Problem requirements:
Look through the records below, and copy out every line that holds the string "myths".

Extracted entries:

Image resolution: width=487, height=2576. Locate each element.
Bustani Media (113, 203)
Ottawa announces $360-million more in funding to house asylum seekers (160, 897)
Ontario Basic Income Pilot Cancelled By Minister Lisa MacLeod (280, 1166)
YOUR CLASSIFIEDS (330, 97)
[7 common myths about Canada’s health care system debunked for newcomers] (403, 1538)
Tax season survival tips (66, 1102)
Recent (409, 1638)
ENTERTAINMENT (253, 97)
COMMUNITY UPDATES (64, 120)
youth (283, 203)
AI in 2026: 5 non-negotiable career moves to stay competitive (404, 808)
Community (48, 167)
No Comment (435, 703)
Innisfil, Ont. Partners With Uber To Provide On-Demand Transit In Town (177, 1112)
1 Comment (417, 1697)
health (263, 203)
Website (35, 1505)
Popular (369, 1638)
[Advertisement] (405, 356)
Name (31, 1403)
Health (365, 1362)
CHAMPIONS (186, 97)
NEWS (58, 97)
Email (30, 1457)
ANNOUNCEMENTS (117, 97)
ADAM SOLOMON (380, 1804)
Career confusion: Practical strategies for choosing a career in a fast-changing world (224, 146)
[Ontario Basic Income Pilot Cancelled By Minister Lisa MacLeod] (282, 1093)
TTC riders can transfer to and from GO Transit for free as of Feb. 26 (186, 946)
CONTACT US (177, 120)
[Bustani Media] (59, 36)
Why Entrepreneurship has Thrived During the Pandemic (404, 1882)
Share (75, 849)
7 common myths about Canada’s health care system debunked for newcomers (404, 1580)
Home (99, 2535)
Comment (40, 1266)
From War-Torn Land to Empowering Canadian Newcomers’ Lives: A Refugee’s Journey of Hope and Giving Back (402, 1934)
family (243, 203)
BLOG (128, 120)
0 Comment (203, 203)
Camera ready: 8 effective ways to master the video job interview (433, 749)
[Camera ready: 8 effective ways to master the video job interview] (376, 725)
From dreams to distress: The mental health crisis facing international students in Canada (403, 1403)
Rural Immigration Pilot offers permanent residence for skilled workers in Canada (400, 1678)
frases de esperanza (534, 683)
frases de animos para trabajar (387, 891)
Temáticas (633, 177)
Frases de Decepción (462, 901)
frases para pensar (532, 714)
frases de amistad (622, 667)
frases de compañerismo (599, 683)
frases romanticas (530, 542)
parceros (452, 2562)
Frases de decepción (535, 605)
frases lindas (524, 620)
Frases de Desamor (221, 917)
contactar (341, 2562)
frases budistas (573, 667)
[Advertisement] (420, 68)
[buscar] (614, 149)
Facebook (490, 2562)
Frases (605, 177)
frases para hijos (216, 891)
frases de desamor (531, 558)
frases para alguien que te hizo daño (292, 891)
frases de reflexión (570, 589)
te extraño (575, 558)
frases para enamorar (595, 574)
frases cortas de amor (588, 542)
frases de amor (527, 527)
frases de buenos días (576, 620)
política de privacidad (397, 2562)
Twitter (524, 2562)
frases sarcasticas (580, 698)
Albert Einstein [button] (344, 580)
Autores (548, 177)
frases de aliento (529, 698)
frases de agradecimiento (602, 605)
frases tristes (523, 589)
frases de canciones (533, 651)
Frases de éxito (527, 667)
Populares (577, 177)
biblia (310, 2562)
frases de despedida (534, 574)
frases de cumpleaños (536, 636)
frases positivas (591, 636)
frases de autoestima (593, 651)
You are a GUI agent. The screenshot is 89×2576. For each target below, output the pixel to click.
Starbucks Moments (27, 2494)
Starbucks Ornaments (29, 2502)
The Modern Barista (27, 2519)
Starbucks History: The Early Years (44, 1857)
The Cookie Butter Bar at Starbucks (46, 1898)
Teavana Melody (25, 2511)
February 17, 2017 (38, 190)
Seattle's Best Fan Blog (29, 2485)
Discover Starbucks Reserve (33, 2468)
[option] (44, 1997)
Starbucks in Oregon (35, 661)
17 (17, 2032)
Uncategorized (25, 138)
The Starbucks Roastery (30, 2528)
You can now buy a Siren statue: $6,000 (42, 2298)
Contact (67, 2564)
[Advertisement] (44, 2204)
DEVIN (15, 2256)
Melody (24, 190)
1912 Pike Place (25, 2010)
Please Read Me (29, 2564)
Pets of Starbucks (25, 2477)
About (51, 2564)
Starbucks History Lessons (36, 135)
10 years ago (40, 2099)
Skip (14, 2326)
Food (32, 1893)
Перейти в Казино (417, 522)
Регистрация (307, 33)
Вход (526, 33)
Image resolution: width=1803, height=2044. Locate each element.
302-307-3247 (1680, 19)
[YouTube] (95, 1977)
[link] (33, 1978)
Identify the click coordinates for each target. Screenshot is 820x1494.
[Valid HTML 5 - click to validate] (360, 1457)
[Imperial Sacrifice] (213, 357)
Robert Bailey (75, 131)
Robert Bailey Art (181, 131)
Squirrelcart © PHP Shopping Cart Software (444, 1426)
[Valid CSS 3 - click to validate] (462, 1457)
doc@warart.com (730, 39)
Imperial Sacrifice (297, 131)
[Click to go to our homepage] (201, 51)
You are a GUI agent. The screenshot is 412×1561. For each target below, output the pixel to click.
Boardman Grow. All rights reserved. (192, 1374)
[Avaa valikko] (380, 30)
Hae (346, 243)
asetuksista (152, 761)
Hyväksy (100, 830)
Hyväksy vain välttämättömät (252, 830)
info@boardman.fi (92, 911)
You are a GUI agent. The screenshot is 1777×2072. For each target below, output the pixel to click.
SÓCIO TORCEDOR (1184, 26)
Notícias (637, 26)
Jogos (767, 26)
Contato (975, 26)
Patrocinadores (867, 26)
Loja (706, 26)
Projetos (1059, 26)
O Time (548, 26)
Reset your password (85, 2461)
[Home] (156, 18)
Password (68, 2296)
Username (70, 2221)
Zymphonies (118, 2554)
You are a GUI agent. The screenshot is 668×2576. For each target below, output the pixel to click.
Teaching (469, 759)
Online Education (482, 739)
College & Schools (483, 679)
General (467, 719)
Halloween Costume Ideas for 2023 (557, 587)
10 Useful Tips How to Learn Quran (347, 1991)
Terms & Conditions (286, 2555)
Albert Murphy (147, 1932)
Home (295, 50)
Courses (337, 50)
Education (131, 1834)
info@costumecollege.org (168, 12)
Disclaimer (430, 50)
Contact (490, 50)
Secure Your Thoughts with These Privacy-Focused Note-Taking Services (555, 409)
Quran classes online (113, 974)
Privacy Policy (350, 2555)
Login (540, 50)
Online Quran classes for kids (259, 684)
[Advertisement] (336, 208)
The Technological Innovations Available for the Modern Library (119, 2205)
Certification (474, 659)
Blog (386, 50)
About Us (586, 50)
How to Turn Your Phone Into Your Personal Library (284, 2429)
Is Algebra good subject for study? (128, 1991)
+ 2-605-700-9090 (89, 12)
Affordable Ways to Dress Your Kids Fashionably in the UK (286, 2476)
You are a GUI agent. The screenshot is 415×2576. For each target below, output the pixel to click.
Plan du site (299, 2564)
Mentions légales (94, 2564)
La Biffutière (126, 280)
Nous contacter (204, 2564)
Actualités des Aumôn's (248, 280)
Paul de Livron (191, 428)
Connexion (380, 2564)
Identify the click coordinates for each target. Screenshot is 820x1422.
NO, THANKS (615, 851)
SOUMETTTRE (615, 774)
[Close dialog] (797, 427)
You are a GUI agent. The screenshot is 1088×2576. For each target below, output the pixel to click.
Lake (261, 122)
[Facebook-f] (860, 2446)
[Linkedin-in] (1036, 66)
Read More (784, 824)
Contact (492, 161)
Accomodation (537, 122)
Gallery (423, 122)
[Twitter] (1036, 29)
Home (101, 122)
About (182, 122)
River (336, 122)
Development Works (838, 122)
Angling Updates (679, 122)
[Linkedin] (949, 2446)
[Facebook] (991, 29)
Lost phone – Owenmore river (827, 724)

Exercise solution:
[7 common myths about Canada’s health care system debunked for newcomers] (403, 1538)
7 common myths about Canada’s health care system debunked for newcomers (404, 1580)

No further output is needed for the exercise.